Scientific classification
- Kingdom: Plantae
- Clade: Embryophytes
- Clade: Tracheophytes
- Clade: Spermatophytes
- Clade: Angiosperms
- Clade: Eudicots
- Order: Proteales
- Family: Proteaceae
- Genus: Grevillea
- Species: G. erectiloba
- Binomial name: Grevillea erectiloba F.Muell.

= Grevillea erectiloba =

- Genus: Grevillea
- Species: erectiloba
- Authority: F.Muell.
- Conservation status: VU

Species of shrub endemic to Western Australia

Grevillea erectiloba is a species of flowering plant in the family Proteaceae and is endemic to inland areas of south-west of Western Australia. It is dense, rounded shrub with divided leaves with up to fifteen linear lobes, and groups of bright red flowers that are green in the bud stage.

==Description==
Grevillea erectiloba is a dense, rounded shrub that typically grows to a height of 1–3 mm. Its leaves are 50–120 mm long and deeply divided with five to fifteen erect, linear lobes 30–75 mm long and 0.6–0.9 mm wide with two longitudinal grooves near the edges. The flowers are arranged in groups of four to ten on a rachis 2–8 mm long and are bright green in the bud stage, turning red as the flowers open, the pistil 25.5–35 mm long. Flowering occurs from September to November and the fruit is an elliptic follicle 8–11 mm long.

==Taxonomy==
Grevillea erectiloba was first formally described in 1876 by Ferdinand von Mueller in Fragmenta Phytographiae Australiae, based on plant material collected between Mount Jackson and Ullaring by Jess Young. The specific epithet (erectiloba) means "upright-lobed".
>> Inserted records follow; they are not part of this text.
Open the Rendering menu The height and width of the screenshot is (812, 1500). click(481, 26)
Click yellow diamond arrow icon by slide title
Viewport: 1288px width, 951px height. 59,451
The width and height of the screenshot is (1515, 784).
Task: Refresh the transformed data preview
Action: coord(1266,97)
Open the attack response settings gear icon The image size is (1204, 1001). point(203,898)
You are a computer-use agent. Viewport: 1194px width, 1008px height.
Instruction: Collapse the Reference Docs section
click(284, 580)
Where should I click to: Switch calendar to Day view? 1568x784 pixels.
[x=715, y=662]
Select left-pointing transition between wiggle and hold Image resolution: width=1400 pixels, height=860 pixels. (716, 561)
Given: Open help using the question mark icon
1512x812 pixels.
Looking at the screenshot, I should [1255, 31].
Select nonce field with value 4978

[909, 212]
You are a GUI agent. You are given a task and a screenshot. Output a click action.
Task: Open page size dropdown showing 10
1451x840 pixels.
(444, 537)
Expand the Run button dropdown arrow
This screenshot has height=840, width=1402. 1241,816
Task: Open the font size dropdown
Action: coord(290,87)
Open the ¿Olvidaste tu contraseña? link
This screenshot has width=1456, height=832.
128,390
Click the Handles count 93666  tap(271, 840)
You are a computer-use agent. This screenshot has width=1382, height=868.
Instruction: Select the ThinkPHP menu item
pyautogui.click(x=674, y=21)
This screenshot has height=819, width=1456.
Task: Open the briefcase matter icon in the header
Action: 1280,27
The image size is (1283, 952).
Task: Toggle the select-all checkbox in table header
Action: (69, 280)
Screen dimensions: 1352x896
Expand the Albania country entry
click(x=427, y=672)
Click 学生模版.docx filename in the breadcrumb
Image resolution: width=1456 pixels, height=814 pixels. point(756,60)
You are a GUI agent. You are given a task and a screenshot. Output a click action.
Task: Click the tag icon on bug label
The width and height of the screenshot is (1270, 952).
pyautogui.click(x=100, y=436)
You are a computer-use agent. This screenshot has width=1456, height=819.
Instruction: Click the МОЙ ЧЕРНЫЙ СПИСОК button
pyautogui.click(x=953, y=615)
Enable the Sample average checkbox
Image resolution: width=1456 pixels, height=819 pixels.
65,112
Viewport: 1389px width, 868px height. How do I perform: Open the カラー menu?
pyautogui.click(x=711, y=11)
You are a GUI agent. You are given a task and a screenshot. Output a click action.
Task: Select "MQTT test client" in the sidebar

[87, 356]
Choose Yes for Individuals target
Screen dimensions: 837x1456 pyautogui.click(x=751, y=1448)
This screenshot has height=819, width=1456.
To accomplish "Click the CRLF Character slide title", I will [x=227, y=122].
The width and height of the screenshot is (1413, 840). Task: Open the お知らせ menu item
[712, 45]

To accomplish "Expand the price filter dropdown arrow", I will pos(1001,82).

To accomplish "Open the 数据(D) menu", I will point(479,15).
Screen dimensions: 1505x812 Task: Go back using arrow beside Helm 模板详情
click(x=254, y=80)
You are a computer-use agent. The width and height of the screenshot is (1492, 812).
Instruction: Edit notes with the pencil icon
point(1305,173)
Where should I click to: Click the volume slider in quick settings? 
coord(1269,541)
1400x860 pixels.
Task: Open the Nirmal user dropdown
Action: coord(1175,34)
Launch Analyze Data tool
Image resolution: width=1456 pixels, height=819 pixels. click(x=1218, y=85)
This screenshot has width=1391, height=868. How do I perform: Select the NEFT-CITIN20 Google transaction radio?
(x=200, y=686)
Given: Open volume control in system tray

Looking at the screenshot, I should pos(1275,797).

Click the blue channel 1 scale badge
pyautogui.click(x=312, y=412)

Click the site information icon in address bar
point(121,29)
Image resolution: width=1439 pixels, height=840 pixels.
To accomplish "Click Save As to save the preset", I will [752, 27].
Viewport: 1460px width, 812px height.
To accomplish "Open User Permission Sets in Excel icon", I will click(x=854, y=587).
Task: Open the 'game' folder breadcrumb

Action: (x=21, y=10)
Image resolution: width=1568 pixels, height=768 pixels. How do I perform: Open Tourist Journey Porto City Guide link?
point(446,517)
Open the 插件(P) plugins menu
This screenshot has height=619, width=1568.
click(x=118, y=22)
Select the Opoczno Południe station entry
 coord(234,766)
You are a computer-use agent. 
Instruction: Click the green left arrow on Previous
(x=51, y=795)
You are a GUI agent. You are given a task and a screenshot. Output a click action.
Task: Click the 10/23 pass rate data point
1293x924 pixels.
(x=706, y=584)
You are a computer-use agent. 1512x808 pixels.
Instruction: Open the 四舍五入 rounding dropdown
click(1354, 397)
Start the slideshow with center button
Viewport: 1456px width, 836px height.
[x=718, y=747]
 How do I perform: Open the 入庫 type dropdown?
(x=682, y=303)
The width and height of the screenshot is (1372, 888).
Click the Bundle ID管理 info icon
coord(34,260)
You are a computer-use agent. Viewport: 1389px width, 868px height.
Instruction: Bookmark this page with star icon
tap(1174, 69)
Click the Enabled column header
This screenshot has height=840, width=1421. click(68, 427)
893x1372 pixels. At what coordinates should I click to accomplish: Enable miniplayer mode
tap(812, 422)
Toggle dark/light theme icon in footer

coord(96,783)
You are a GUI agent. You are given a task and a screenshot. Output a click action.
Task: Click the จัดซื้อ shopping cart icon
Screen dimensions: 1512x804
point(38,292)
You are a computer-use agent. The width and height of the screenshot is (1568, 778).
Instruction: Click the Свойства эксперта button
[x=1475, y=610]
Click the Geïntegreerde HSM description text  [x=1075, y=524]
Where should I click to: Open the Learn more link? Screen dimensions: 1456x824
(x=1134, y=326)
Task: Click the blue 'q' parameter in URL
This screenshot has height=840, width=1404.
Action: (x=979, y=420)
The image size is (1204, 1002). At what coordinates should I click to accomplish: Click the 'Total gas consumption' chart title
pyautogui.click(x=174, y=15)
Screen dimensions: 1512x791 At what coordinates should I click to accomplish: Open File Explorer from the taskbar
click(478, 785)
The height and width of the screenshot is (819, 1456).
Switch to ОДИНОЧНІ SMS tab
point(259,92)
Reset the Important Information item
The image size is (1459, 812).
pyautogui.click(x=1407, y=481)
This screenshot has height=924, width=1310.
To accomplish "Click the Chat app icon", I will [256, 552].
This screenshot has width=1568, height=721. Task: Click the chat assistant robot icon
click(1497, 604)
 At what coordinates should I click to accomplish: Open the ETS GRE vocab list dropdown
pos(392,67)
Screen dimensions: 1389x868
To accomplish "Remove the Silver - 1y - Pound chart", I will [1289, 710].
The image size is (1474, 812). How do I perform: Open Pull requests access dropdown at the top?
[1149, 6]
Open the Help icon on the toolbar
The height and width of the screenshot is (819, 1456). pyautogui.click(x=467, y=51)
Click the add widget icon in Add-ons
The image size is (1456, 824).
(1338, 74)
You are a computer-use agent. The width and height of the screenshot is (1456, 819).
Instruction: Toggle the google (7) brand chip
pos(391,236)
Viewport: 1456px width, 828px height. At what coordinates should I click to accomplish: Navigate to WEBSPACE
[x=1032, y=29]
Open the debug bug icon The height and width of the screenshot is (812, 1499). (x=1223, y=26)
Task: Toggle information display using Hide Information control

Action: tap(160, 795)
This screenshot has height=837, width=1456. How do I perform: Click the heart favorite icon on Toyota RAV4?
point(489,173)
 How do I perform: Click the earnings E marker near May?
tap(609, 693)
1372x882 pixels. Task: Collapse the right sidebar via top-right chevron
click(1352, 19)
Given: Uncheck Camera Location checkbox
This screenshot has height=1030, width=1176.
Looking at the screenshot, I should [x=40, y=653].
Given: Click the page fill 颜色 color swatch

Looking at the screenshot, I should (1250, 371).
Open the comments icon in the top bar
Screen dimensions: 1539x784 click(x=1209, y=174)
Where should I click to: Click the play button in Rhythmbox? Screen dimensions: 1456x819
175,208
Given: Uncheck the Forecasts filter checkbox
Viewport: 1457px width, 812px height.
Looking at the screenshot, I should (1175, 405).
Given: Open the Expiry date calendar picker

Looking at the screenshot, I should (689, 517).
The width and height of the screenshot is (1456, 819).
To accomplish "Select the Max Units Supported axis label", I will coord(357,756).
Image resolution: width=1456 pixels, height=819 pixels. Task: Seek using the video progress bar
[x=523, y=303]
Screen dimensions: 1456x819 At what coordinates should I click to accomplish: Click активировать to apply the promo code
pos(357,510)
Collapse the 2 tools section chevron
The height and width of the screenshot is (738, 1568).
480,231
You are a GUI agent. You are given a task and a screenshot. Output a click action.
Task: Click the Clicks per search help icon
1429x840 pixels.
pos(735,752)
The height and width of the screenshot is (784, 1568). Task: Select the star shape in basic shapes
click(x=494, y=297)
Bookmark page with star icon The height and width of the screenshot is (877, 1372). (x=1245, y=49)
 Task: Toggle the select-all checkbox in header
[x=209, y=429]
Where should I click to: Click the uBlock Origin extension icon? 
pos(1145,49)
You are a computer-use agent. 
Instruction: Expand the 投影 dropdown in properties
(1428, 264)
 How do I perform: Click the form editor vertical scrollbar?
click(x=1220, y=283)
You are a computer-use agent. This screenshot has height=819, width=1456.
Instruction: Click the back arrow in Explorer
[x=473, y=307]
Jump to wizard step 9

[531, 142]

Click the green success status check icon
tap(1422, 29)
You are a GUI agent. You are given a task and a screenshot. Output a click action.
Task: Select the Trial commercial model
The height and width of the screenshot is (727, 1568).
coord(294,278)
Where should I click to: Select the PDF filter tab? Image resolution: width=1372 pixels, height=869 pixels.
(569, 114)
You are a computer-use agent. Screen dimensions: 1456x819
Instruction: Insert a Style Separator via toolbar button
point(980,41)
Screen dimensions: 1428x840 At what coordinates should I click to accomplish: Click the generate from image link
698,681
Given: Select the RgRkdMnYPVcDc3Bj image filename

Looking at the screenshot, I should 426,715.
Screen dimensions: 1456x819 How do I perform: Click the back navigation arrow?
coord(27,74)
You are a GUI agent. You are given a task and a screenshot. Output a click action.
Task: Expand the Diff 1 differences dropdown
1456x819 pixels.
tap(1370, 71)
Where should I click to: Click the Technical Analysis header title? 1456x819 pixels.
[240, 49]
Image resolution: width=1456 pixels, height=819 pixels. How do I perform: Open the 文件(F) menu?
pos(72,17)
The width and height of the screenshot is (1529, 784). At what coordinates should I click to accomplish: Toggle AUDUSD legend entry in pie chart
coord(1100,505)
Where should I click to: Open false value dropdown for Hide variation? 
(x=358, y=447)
==Distribution and habitat==
This grevillea grows in semi-arid shrubland between Mount Jackson and Lake Barlee in the Coolgardie and Murchison biogeographic regions of inland south-western Western Australia.

==Conservation status==
Grevillea erectiloba is listed as vulnerable on the IUCN Red List of Threatened Species, as the population is estimated to consist of fewer than 1,000 mature individuals. However, its population is believed to be stable within its small range and it can be locally common. There are no known threats currently affecting this species, though there is the potential future threat of habitat destruction and species mortality through mining, which occurred in the past near Mt. Jackson. This mine is currently no longer in operation. Though the species does not currently occur within any protected areas, there is a proposal for a national park that would encompass much of the species' distribution.

It is also classified as priority four by the Government of Western Australia Department of Biodiversity, Conservation and Attractions, meaning that it is rare or near threatened.